Problem:
Switch every "Open" in the lines below to "Launch", and leave everything else unchanged.

— Start of Entries shown —

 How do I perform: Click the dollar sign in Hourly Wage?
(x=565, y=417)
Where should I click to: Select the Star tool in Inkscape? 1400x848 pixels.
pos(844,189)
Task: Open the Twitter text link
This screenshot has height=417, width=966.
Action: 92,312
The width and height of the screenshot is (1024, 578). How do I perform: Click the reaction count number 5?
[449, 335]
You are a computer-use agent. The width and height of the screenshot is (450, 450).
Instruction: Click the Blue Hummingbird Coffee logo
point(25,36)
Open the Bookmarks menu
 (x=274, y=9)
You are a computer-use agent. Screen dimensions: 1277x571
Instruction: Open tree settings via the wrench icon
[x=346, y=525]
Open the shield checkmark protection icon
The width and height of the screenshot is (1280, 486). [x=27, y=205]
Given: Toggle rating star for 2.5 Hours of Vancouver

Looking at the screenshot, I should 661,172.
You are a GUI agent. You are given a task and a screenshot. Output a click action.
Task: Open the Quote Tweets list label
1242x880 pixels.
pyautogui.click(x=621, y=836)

— End of Entries shown —

Response:
 How do I perform: Click the dollar sign in Hourly Wage?
(x=565, y=417)
Where should I click to: Select the Star tool in Inkscape? 1400x848 pixels.
pos(844,189)
Task: Launch the Twitter text link
This screenshot has height=417, width=966.
Action: 92,312
The width and height of the screenshot is (1024, 578). How do I perform: Click the reaction count number 5?
[449, 335]
You are a computer-use agent. The width and height of the screenshot is (450, 450).
Instruction: Click the Blue Hummingbird Coffee logo
point(25,36)
Launch the Bookmarks menu
 (x=274, y=9)
You are a computer-use agent. Screen dimensions: 1277x571
Instruction: Launch tree settings via the wrench icon
[x=346, y=525]
Launch the shield checkmark protection icon
The width and height of the screenshot is (1280, 486). [x=27, y=205]
Given: Toggle rating star for 2.5 Hours of Vancouver

Looking at the screenshot, I should 661,172.
You are a GUI agent. You are given a task and a screenshot. Output a click action.
Task: Launch the Quote Tweets list label
1242x880 pixels.
pyautogui.click(x=621, y=836)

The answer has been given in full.